ゆっくりと瞳を開ければ、広がる木の天井。


見たことのないそれ。

でも頭は動かなくて。

一つ、二つ、瞬きをして。

三度目は再び目をぎゅっと閉じて。


目の前に広がるそれがどうか、現実ではないことを祈って、




そうして開けた先、やはりそこは一度も見たことのない場所だった。







「起きられましたか?」


柔らかな声。

こちらの緊張を柔らかく溶かすような音。

ゆっくりとそちらを見れば、ふわり、長い桃色の髪を揺らす少年。

伸ばされた手が、そっと額に乗せられて温もりが与えられる。


「まだ少し熱がありますね。」


ふわふわと、その笑みはとてもとても温かく。


「ここ、は?」


小さく問えばふにゃり、返される笑み。

柔らかいそれはしかしながら、絶対的な拒絶でもあって。


「ちょっとした屋敷です。一人の子倒れたあなたを連れてきたので手当てをさせていただきました。」


それはおそらくあの白い髪の子だろう。

ぼおっとした頭で考える。


「治るまではこの場所にいてくださって構いません。」


どろりとしたひどいにおいの湯呑を手渡されて同時に言葉を紡がれて。


「それを飲んでゆっくりと休養をとってくださいね。」


優しい優しいそれ。

でも、それ以上の深入りを許さないと、その瞳が、声色が、姿勢が告げていて。


もとより、このどこかわからない場所に居座るつもりはないから構いはしないのだけれども。

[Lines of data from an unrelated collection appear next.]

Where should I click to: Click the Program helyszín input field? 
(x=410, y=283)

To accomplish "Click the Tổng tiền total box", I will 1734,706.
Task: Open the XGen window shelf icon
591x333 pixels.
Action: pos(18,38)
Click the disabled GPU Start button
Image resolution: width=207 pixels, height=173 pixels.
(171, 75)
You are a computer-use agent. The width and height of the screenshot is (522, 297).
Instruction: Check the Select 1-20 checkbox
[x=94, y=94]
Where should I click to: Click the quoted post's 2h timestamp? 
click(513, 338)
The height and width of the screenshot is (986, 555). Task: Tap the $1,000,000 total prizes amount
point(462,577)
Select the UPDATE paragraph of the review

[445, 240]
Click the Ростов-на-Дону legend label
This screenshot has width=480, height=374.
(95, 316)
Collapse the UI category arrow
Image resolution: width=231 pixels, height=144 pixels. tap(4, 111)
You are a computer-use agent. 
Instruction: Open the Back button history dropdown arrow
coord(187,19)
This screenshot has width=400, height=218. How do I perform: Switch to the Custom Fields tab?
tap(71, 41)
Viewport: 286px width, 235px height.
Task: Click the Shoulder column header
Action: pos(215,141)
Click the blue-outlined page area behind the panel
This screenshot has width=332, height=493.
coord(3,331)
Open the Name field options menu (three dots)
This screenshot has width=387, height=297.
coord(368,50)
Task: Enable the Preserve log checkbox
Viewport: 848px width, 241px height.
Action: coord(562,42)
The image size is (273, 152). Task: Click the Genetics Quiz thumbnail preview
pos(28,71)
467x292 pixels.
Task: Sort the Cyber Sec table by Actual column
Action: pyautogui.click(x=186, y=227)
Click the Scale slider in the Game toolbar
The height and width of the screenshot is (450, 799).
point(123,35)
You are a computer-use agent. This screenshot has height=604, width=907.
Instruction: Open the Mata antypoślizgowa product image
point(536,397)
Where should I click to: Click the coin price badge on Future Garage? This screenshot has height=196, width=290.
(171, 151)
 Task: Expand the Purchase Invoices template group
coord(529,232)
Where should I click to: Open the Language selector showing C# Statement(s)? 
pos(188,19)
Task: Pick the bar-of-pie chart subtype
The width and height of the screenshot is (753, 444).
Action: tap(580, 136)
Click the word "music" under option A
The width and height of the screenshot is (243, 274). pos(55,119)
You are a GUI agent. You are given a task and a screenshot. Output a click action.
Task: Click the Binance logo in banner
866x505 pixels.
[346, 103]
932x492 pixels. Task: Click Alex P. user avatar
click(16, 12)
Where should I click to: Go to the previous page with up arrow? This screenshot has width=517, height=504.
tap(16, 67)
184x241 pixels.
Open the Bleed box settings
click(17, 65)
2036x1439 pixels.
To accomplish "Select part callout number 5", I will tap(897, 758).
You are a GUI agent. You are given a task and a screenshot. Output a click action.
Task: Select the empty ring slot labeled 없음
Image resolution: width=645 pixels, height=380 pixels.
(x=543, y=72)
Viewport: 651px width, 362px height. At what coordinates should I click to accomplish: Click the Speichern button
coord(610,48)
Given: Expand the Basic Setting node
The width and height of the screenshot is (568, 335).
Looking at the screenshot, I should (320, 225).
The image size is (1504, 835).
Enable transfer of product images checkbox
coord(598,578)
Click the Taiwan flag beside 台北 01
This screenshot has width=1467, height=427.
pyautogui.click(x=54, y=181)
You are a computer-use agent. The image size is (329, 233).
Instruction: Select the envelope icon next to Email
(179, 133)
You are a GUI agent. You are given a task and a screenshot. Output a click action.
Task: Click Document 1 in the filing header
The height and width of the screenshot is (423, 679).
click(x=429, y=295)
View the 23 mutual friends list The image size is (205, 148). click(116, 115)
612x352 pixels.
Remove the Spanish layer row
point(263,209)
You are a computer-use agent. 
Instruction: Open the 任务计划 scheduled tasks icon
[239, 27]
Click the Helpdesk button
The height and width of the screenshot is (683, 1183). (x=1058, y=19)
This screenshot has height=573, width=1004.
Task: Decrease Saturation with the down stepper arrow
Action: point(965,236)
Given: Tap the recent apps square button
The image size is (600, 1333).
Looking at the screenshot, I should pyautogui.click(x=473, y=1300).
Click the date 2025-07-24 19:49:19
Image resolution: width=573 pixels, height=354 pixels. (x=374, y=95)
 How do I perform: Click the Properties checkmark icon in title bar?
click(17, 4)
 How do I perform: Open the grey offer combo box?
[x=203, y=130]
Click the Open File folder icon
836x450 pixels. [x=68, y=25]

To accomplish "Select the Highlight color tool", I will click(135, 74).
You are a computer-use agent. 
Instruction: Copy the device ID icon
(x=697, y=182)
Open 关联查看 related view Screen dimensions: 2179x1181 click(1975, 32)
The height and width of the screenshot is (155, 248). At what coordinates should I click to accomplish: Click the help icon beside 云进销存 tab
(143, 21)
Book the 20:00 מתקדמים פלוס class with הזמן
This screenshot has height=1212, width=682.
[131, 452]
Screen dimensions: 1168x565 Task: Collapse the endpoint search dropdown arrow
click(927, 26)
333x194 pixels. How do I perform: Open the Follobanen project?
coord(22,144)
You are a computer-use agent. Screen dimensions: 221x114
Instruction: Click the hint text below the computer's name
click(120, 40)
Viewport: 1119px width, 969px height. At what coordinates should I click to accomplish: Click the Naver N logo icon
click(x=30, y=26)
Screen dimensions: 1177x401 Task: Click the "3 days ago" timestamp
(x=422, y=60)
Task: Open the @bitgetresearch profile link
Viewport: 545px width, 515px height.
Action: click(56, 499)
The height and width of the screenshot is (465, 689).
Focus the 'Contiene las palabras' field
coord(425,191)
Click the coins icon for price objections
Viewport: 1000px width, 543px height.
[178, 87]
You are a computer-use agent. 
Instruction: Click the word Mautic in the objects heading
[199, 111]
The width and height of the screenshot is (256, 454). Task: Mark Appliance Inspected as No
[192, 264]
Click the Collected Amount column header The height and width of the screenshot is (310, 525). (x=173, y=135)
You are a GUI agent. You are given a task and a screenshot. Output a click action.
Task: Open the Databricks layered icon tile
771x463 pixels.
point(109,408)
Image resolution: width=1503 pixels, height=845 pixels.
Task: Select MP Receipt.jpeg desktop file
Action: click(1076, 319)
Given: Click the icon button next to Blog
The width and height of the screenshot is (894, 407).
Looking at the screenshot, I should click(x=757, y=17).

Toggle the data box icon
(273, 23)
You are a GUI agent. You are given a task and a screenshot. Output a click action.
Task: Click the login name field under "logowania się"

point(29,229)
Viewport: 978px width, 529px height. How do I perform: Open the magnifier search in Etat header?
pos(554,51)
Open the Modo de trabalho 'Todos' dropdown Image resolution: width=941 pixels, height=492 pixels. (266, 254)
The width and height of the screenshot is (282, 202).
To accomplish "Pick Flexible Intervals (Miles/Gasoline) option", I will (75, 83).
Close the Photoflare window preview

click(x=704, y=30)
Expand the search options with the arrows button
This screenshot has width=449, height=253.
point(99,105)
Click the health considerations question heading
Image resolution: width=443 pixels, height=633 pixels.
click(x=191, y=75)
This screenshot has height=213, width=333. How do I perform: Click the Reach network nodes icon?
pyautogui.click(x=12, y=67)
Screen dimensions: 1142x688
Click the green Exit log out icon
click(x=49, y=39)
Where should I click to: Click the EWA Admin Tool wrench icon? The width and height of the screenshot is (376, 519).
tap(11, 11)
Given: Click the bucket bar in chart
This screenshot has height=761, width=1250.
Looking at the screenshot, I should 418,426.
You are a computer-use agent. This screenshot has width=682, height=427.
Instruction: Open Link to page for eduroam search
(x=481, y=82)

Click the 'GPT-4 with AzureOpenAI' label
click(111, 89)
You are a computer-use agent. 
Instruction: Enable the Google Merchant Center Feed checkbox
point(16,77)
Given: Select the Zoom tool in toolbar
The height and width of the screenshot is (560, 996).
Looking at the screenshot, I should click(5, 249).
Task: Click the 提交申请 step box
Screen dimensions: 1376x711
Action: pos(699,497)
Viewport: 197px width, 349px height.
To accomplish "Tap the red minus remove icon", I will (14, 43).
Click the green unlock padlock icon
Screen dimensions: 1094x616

最後にもう一つ柔らかな笑みを落として、その桃色は襖を開けて出ていった。


名前どころか、感謝の言葉すら伝えることもできないまま。













自分自身で理解しているだけで、三日。

目が覚めてからだから、もしかしたらそれよりも長い時間この場所で寝ていたのかもしれないが。

下がらない熱のせいで、この場所から動けずにいる。


ここに来るのは四人の少年と、一人の大人だけ。

そしてそれらの誰ひとり私は名前を知らない。


柔らかく微笑んで、心配げな表情で手当てして。

優しく苦い薬を処方して、最後にもう一度笑みを見せて去っていく。


その繰り返し。


何かを問うこともできぬまま、この場所でただ毎日を寝て過ごしていた。


一度眼を閉じて、次に開けた時、世界が変わっていないだろうか。


その期待はもう諦めていて。


確かにあの時、あの子に会えたならばと願ったその気持ちに嘘はなかった。



それでも、望んだのはあの子に会えない場所ではない。













ぐらり、揺れる世界の中。

下がらぬ熱のせいでとどまらない感情をただ、持てあます。

ゆらり、揺れる意識の中。

答えのない問答を繰り返し意識にのまれる。



幾日も呼ばれることのない自分の名前。

幾日も誰かを呼ぶことのないこの口。



それは、自分が自分でなくなっていくかのような、恐ろしい感情であった。